■ THE TASK: Swap "slider handle" for "toggle switch" throughout the material below, and write out the lines again with nothing else changed. Leave the pictures out of your version.

(Entries on target coordinates)
********

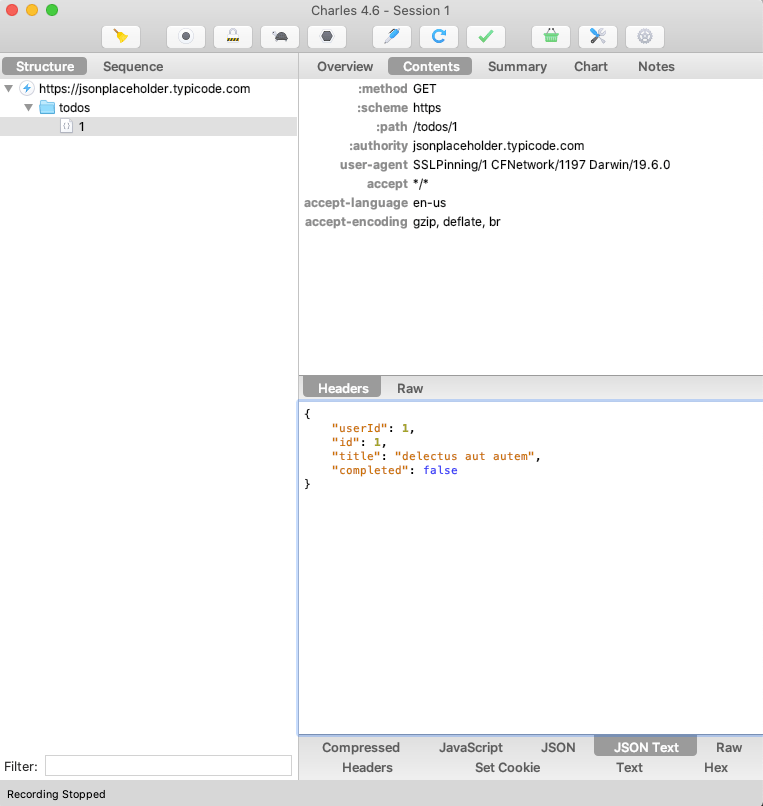Click the green checkmark validate icon

click(x=485, y=37)
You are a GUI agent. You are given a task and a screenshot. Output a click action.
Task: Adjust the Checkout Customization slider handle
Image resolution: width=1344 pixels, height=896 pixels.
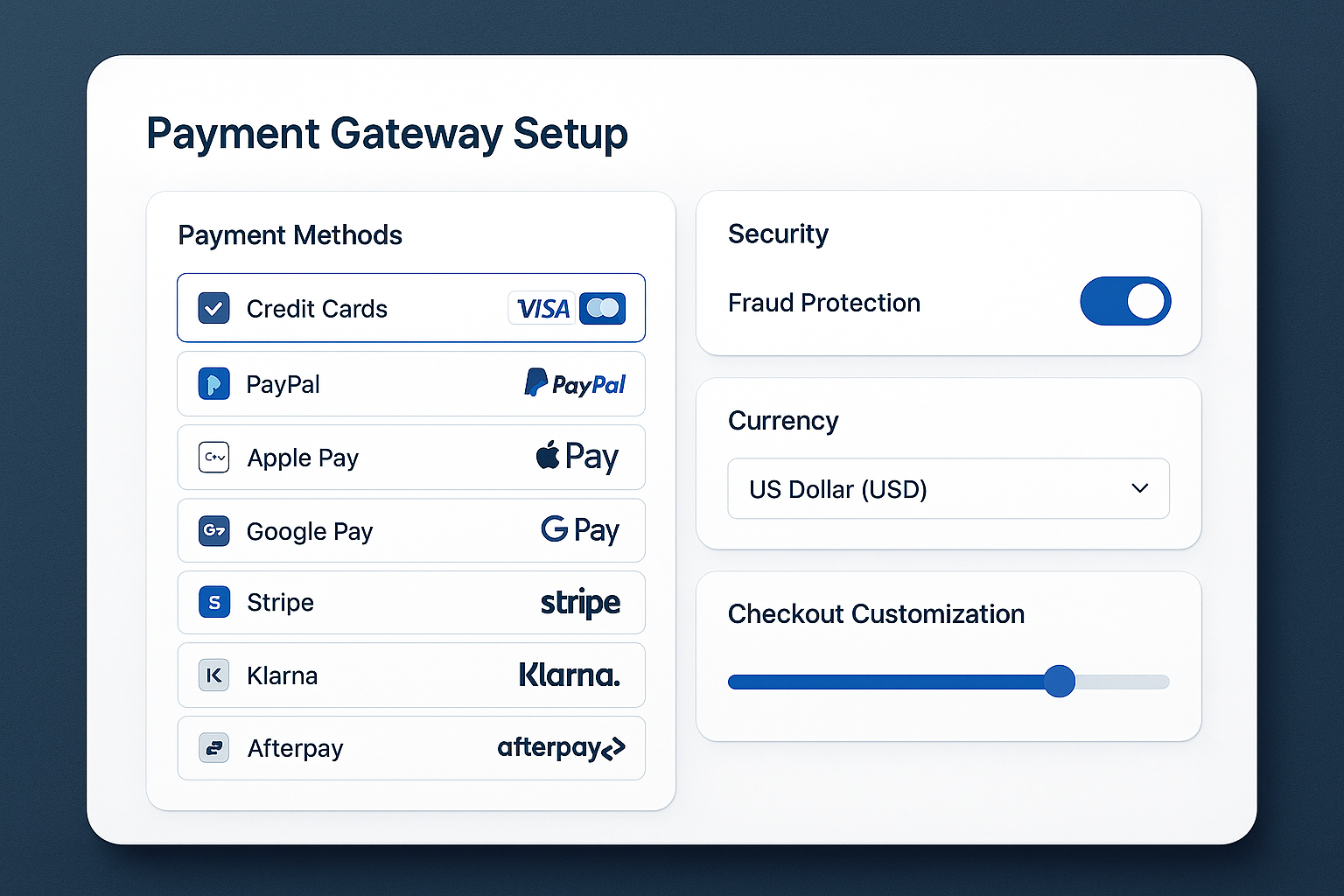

********

■ SOLUTION FOR THIS TASK:
Click the green checkmark validate icon

click(x=485, y=37)
You are a GUI agent. You are given a task and a screenshot. Output a click action.
Task: Adjust the Checkout Customization toggle switch
Image resolution: width=1344 pixels, height=896 pixels.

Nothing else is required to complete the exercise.